Records provided:
================================

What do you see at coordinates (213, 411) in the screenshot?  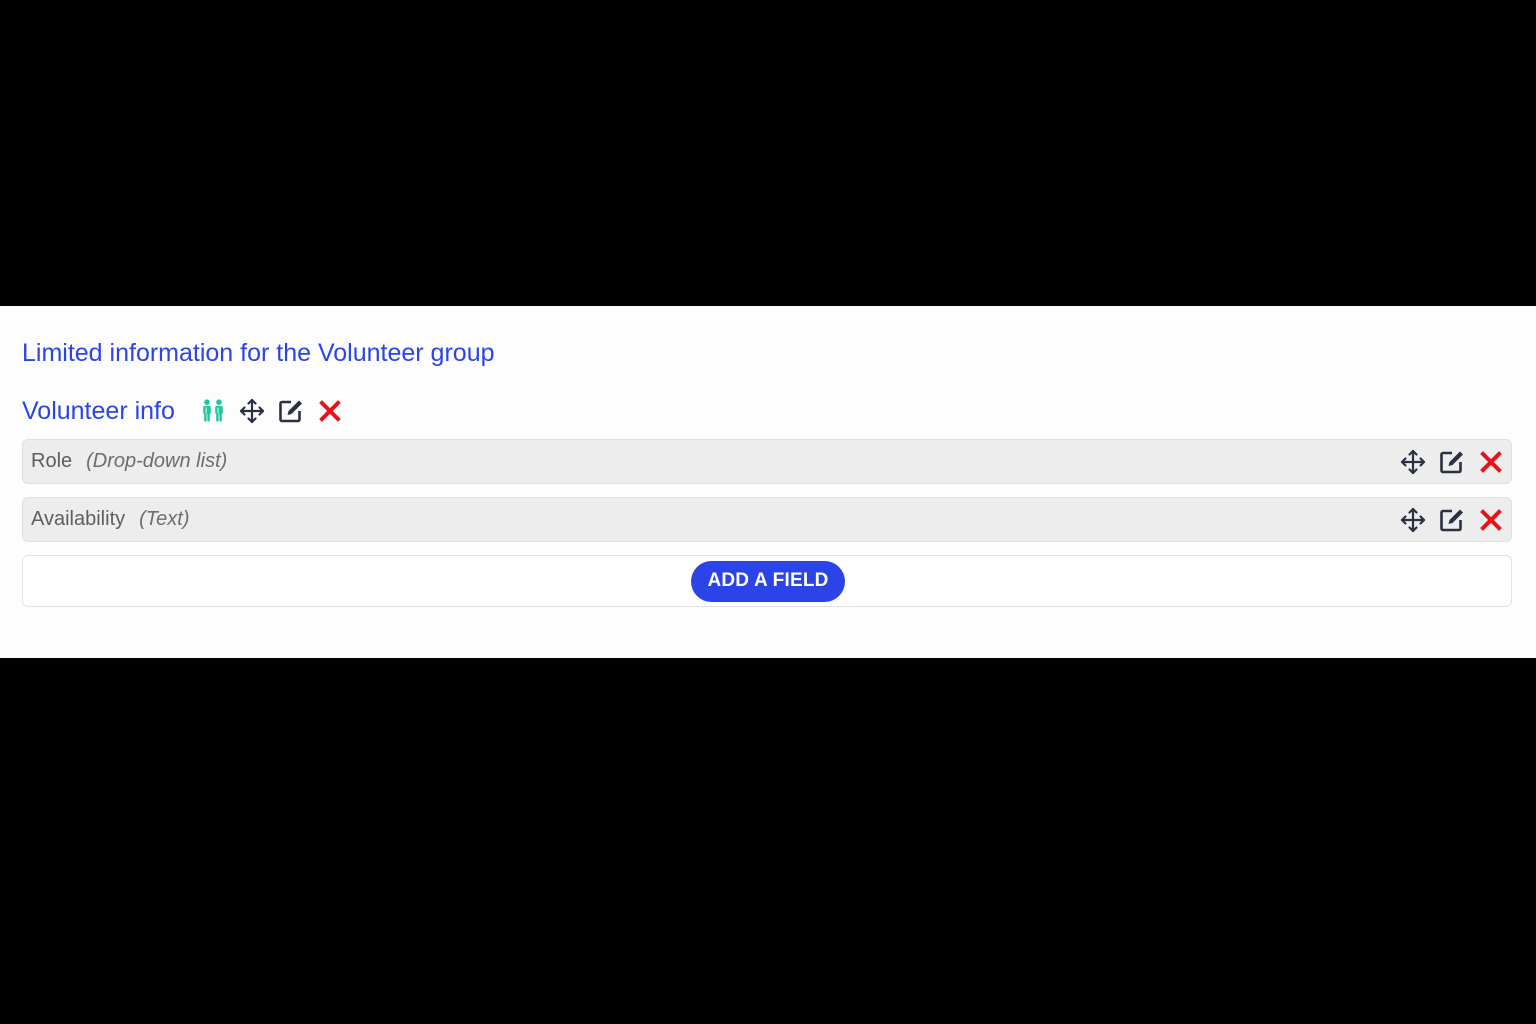 I see `group-people-icon` at bounding box center [213, 411].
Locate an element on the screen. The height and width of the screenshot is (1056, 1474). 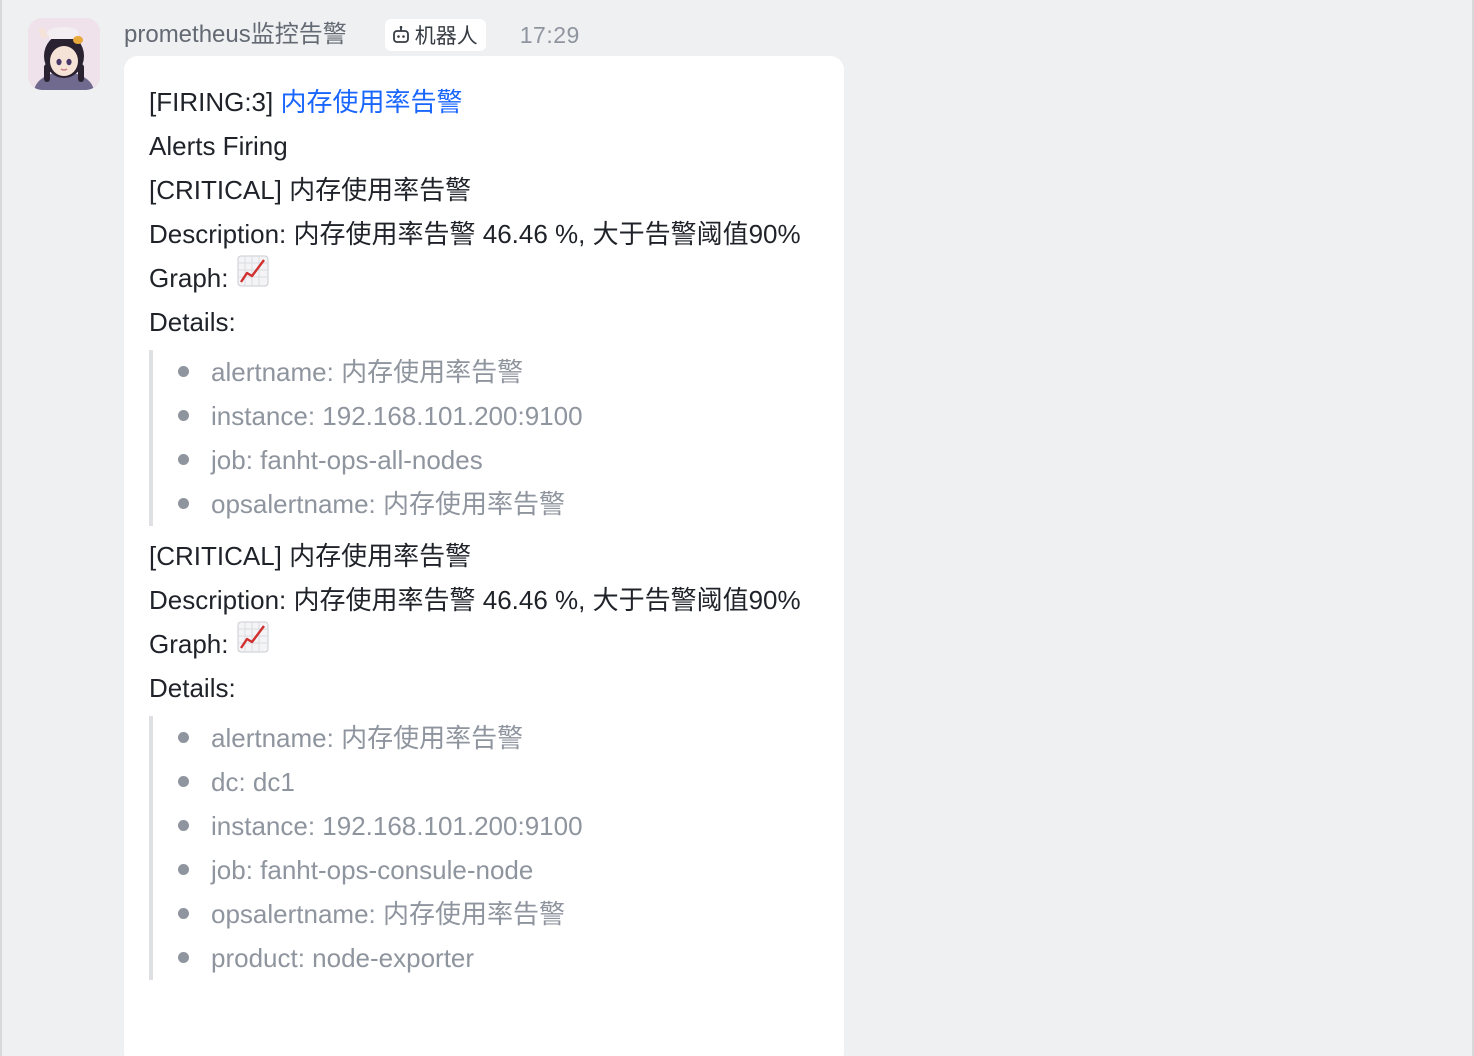
avatar-image is located at coordinates (64, 54).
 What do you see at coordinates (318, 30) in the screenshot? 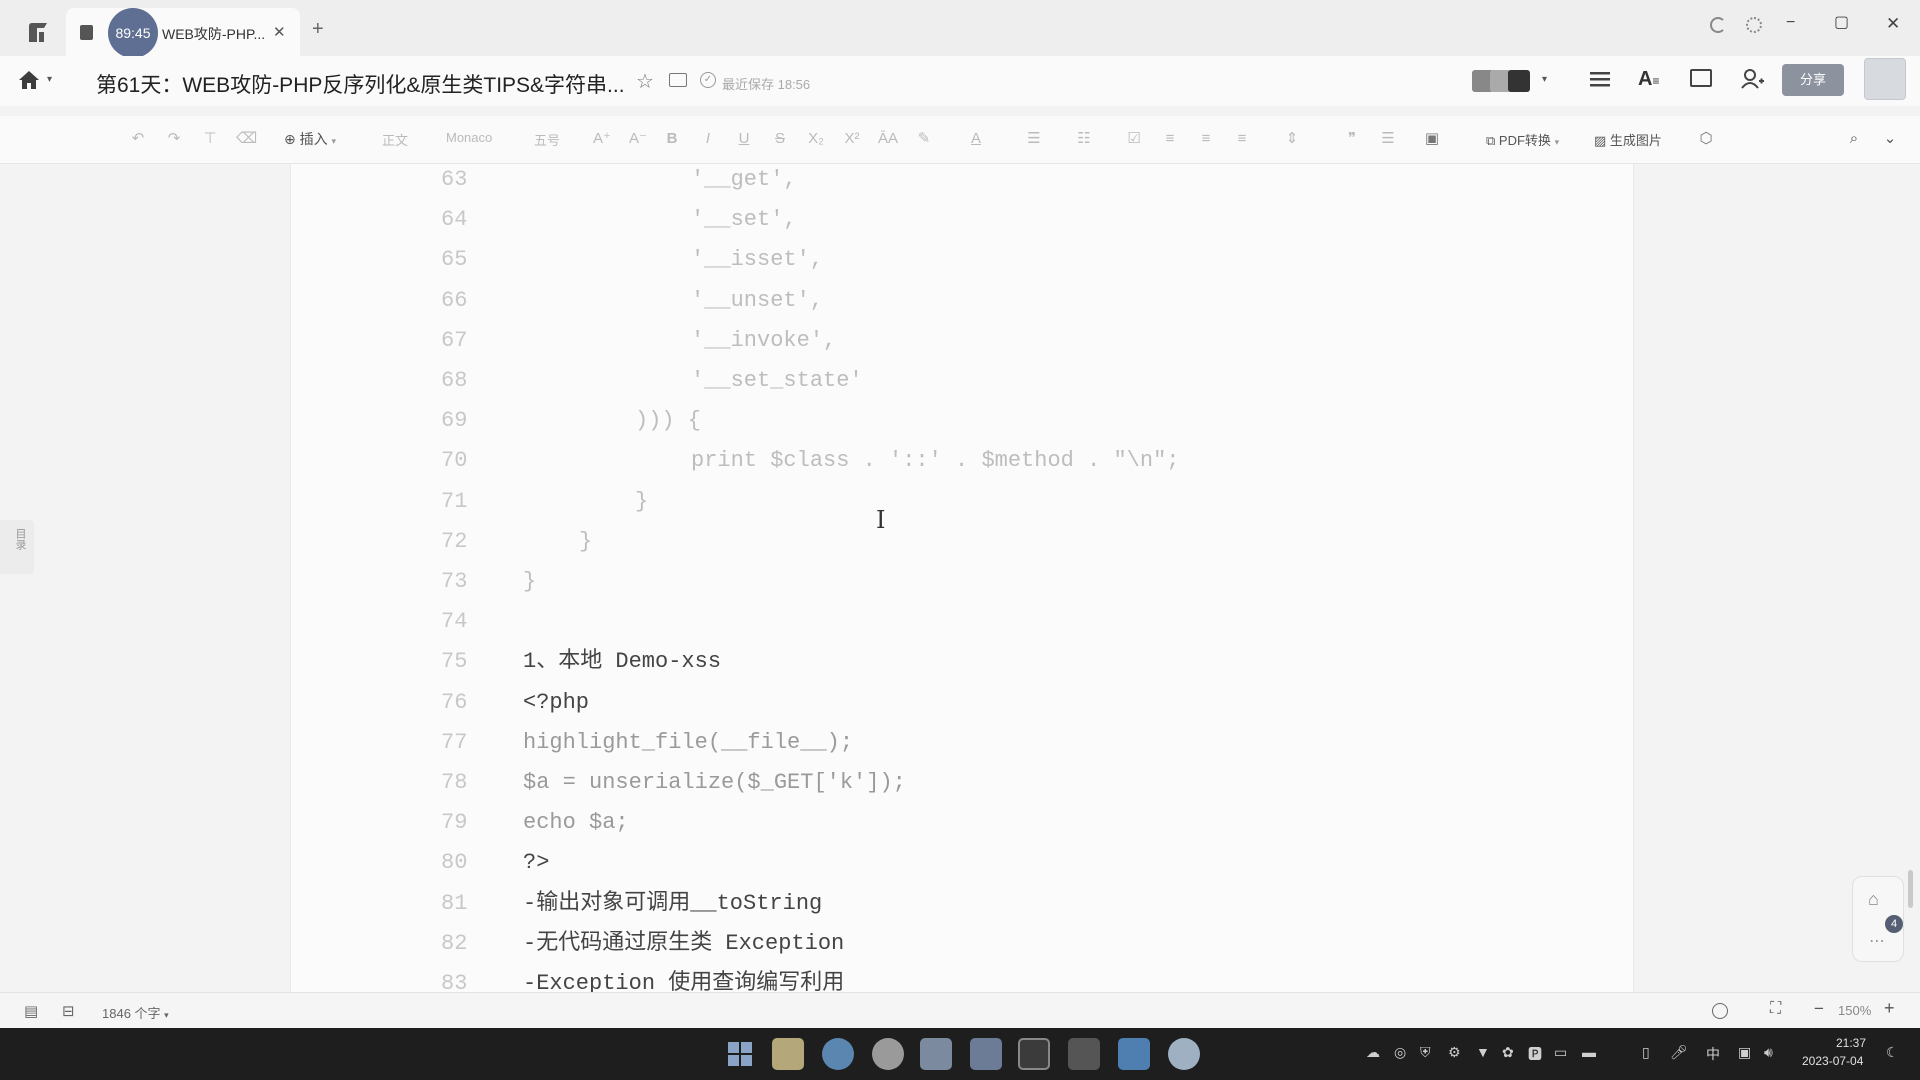
I see `new-tab-button: +` at bounding box center [318, 30].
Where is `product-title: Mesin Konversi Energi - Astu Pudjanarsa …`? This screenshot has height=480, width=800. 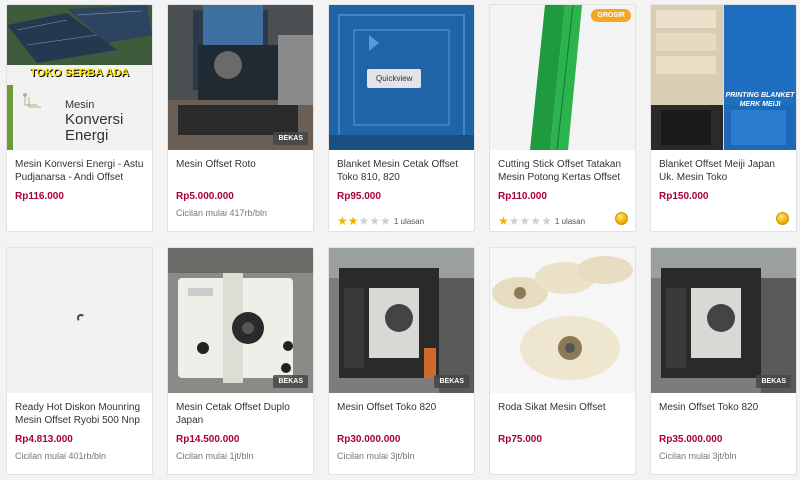 product-title: Mesin Konversi Energi - Astu Pudjanarsa … is located at coordinates (80, 171).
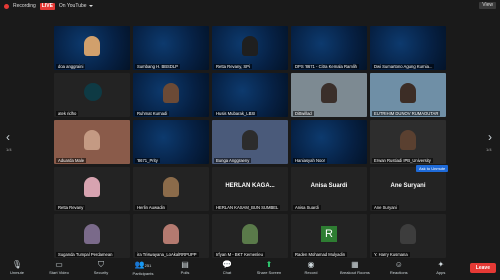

================================

Reproduce the entries verbatim from the line containing "What do you see at coordinates (318, 30)" through the line containing "center [318, 30].", including both of those lines, and omit the pictures.

 What do you see at coordinates (318, 30) in the screenshot? 
I see `new-tab-button: +` at bounding box center [318, 30].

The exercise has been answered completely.